Common Questions about Premature Birth


Did you know that one in eight babies is born prematurely? In fact, this is the primary cause of newborn death in the United States. For millions of babies who are born prematurely, some physical and mental problems can follow them throughout their life. While we know the effects of premature birth, much research is still required to determine how to prevent this tragedy from continuing to devastate so many families.

At The Woman’s Clinic, we want you to be educated on the warning signs of premature birth during pregnancy and the potential hardships you will face if your baby is born prematurely.


There are varying stages of premature birth. The earlier the baby is born, the greater the risk of complications and potentially life-threatening problems. Extremely preterm is a birth before 25 weeks, very preterm occurs earlier than 32 weeks, moderately preterm occurs between 32 and 34 weeks, and late preterm describes a birth between 34 and 36 weeks. The majority of premature births are late preterm.


While some women give birth to a baby preterm without any known risk factors, it is important to go over the risk factors with your ob-gyn. Here are the known risk factors:

  • Age of the mother (young and older)
  • Stressful life events
  • Carrying more than one baby (twins, triplets, etc.)
  • Having a previous preterm birth
  • Problems with the uterus or cervix
  • Chronic health problems, such as high blood pressure, diabetes and clotting disorders
  • Infections during pregnancy, such as STDs, bacterial vaginosis and hepatitis
  • Cigarette smoking, alcohol use or illicit drug use during pregnancy


While you might not be able to control when you go into labor – there are steps you can take to promote a full-term birth. For example:

  • Commit to regular, prenatal care
  • Eat a healthy diet
  • Stay physically active
  • Prioritize your mental health
  • Avoid smoking, alcohol, and drugs
  • Drink plenty of fluids throughout the day while
Good Foods for a Healthy Pregnancy


In most cases, a preterm baby will require an extended stay in the hospital. Many of the babies will be monitored in an intermediate care nursery. The earlier the baby is born, the higher the potential that he or she will be admitted into the neonatal intensive care unit (NICU). Premature babies may have difficulty breathing due to underdeveloped lungs. They may lack sucking and swallowing reflexes that can cause feeding to be challenging at first. Premature babies often have a lower body temperature due to smaller amounts of stored fat than full-term babies.

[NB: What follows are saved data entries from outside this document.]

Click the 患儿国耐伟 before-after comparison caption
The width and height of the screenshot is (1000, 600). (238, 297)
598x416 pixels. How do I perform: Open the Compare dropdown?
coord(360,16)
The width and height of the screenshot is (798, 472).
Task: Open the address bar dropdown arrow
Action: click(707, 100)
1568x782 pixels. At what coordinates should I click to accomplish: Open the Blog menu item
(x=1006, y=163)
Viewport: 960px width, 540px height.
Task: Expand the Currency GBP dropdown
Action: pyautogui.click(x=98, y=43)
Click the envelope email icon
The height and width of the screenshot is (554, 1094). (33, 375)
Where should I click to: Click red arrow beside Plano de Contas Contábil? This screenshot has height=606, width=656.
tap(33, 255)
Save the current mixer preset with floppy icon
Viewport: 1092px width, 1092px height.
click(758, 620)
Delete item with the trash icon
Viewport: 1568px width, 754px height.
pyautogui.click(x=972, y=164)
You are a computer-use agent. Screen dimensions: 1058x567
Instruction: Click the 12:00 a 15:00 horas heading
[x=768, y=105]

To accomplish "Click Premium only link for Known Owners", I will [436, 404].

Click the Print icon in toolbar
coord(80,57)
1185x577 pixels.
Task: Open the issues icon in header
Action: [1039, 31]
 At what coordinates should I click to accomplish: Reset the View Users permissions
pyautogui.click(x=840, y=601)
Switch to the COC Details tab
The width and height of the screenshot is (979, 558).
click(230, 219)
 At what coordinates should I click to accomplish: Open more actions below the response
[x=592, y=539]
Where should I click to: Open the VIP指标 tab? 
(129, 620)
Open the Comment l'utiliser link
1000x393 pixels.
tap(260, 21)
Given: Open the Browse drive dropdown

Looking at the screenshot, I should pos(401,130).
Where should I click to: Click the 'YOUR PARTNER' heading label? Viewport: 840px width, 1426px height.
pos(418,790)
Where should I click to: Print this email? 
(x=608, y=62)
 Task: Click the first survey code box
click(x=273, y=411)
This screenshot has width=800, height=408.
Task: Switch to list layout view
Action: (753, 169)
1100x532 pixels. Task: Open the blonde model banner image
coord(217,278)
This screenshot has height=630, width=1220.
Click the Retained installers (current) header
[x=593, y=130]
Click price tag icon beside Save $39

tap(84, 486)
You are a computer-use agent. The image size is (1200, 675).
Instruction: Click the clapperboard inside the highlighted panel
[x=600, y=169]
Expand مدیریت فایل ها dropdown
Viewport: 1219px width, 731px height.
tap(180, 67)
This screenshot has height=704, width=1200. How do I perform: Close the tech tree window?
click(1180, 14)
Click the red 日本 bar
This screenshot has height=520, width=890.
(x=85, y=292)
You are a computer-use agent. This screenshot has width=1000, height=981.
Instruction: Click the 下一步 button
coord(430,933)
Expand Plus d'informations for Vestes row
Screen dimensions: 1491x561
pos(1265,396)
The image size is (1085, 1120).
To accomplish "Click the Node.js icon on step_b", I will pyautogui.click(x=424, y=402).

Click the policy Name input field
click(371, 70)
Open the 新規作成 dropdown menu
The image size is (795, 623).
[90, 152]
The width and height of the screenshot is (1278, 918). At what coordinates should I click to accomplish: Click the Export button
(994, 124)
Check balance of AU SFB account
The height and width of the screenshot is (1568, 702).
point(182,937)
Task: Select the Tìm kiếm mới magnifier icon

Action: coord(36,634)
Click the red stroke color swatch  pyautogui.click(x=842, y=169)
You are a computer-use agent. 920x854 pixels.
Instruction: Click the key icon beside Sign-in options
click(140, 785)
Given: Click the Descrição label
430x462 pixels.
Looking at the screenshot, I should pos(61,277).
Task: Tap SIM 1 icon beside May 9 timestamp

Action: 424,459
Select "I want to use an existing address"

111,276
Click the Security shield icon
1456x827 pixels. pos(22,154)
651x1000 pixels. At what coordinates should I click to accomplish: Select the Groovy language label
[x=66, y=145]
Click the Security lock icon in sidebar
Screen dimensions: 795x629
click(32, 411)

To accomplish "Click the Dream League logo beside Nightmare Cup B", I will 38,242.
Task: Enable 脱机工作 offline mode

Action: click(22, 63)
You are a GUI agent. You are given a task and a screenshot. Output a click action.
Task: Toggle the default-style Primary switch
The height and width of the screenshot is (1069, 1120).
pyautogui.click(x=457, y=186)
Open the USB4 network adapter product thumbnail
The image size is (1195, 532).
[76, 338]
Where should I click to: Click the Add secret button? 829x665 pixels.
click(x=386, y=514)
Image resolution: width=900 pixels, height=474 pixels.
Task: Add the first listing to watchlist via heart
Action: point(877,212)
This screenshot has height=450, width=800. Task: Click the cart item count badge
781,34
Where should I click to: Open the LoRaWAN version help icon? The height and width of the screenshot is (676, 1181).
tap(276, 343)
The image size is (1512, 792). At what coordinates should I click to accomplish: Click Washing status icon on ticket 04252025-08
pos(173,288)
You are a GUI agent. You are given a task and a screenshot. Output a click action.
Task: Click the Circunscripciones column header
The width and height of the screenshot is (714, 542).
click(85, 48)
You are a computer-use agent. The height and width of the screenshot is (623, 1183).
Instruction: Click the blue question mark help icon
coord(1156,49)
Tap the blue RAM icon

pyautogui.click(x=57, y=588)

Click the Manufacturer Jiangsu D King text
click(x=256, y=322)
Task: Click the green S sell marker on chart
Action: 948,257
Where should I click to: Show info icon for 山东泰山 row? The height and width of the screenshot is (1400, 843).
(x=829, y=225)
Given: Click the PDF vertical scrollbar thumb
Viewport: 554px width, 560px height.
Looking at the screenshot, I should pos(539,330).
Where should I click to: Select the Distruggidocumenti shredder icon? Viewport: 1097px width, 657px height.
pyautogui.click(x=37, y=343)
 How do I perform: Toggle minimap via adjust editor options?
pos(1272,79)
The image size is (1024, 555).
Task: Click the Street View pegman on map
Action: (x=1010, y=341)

Heart problems such as patent ductus arteriosus (PDA), an opening between the aorta and pulmonary artery, and hypotension (low blood pressure) often occur in babies born prematurely. In most cases, PDA corrects itself, but if it is not treated initially, it can lead to a heart murmur.

Also, the earlier the baby is born, the greater his or her risk for bleeding in the brain. If the brain experiences a large hemorrhage, the baby risks permanent brain damage. Babies born preterm are also more likely to have underdeveloped digestive tracts leading to several GI problems. Newborn jaundice and anemia are both common problems that affect preterm babies. Premature babies also have underdeveloped immune systems which raise their risk for infection.


It is important for everyone to be aware of the risk factors and complications associated with premature birth. With extensive research, doctors hope to find the cure to premature birth so that every parent can experience the joy of giving birth to a healthy, full-term baby.

The March of Dimes is an organization that seeks to bring awareness and raises funding to make this research-and this goal-possible. Find out how you can get involved in the Prematurity Campaign.

If you have concerns about your pregnancy and your risk for giving birth prematurely, make an appointment at The Woman’s Clinic today. Our incredible obstetrics team will walk you through every question you have so that you are as prepared as possible. They will look for warning signs of premature birth throughout your pregnancy and do their best to put you at ease.

You don’t have to fear premature birth. Many babies born prematurely are completely healthy, however, it is important to be educated, know what to anticipate, and know how you can support friends or family with premature babies.